Scott and other Republican leaders spent more than two years fighting the Affordable Care Act, which Obama and congressional Democrats approved in March 2010. That fight included a Florida-led legal challenge that ended up in a landmark U.S. Supreme Court case. Justices upheld most of the law, but said states must be able to decide whether to carry out the law's Medicaid expansion.
Republicans have rejected another part of the law that gave the state the choice of running a health-insurance exchange. They decided to let Washington run the exchange, which will be an online marketplace where Floridians can shop for insurance coverage.
But in explaining his decision on the Medicaid expansion, Scott said the overall Supreme Court ruling and Obama's re-election in November cemented the Affordable Care Act as the "law of the land." He said he has not changed his view that the best way for people to get health coverage is through their jobs, but he said his decision is aimed at making sure all Floridians have access to care.
"It is not a white flag of surrender to government-run health care,'' said Scott, who made a fortune as the hard-driving chief executive of a hospital company.

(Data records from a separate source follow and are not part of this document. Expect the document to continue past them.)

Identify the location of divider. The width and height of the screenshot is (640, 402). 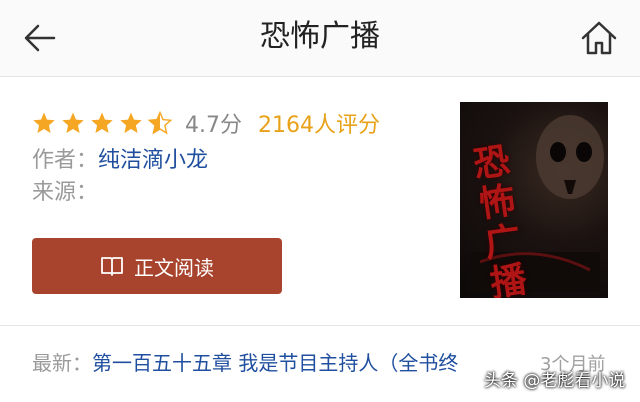
(320, 326).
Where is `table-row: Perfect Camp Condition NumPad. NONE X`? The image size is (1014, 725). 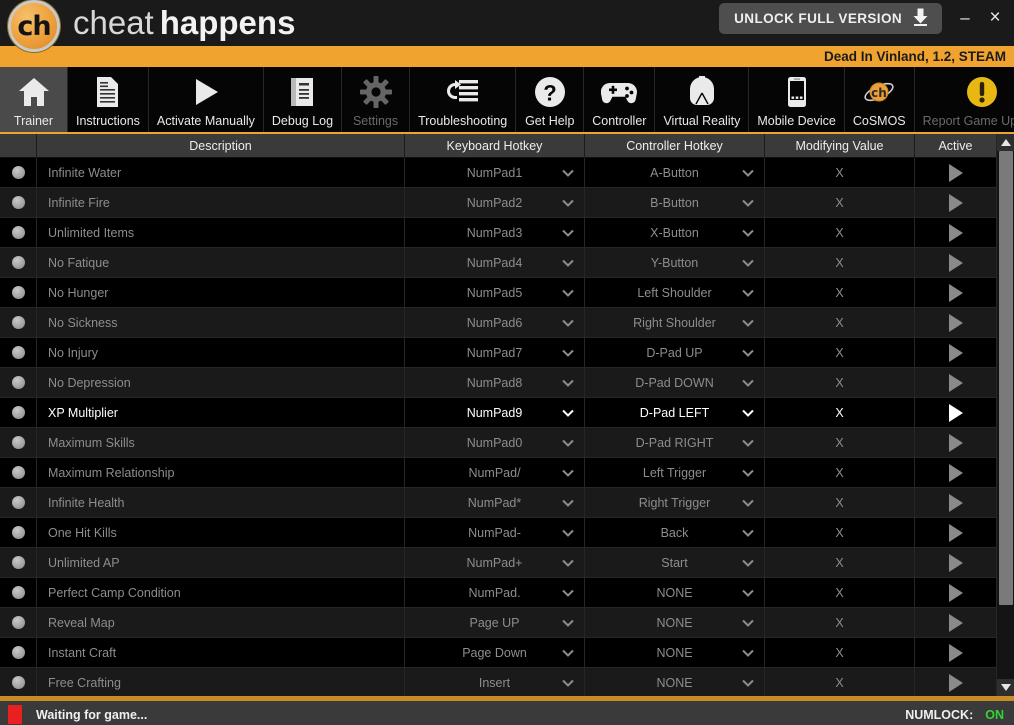
table-row: Perfect Camp Condition NumPad. NONE X is located at coordinates (507, 593).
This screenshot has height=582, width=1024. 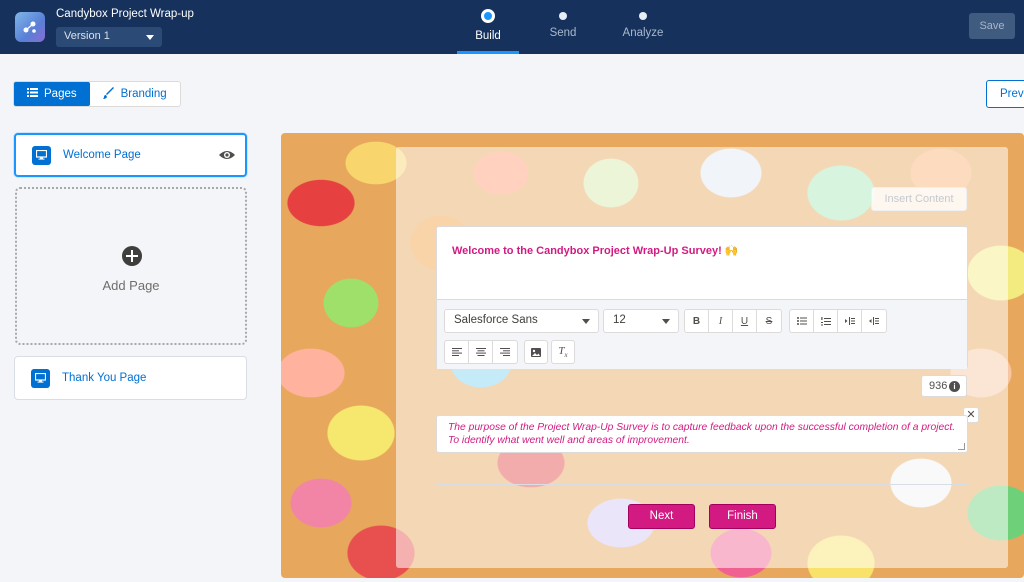 I want to click on add-circle-icon, so click(x=132, y=256).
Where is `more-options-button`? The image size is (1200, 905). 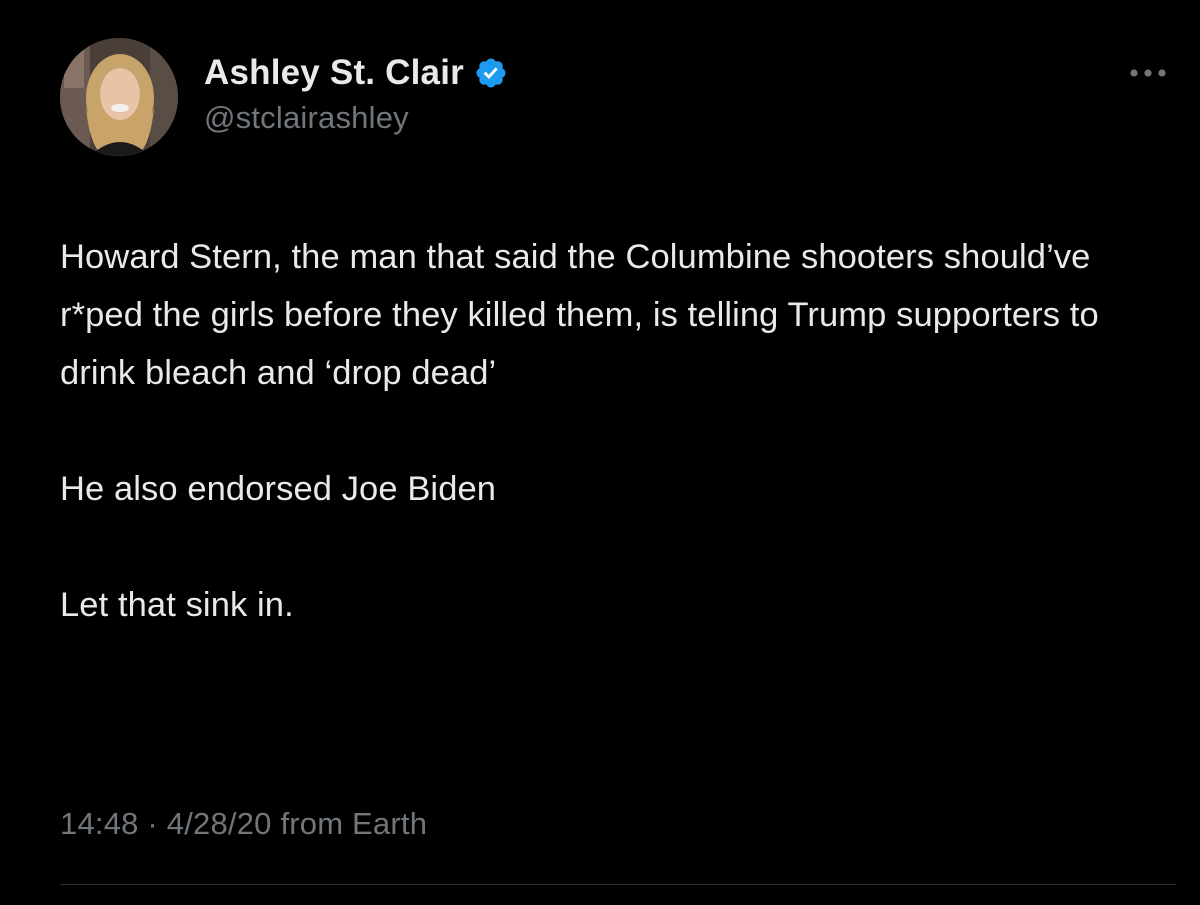 more-options-button is located at coordinates (1148, 73).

Perhaps the most-important part of the expansion is that it would make Medicaid coverage available to hundreds of thousands of childless adults who in most cases are not currently eligible for the program. Also, the law would raise the income threshold for eligibility to 138 percent of the federal poverty level, which is higher than the threshold for many people currently enrolled.
The federal government has promised to pay 100 percent of the expansion costs from 2014 through 2016 and then gradually reduce that share to 90 percent in 2020. But Scott and many Republican lawmakers have repeatedly raised questions about how much money the state could be required to pay in the future.
A report released last month by the state Agency for Health Care Administration indicated that Florida could face costs of $3 billion or more over 10 years. But analysts are scheduled to meet March 1 to revise the estimates, and the new numbers could play an important role as lawmakers decide whether they want to pursue an expansion.
While Scott would require what is known as a "sunset" process after three years, it was not immediately clear Wednesday what would happen if the expansion was not reauthorized. Such a process raises the possibility of newly eligible people losing their benefits after three years.
House Democratic Leader Perry Thurston, D-Plantation, said he would prefer that Scott didn't seek the three year-restriction on the expansion. Nevertheless, Thurston said he was pleased by Scott's announcement.
"I am confident that this important and necessary expansion of Florida's Medicaid program will improve the quality of health care in our state and can be achieved in an affordable manner,'' Thurston said.
But with Scott running for re-election in 2014, he could face a backlash from conservatives who put him into the governor's mansion.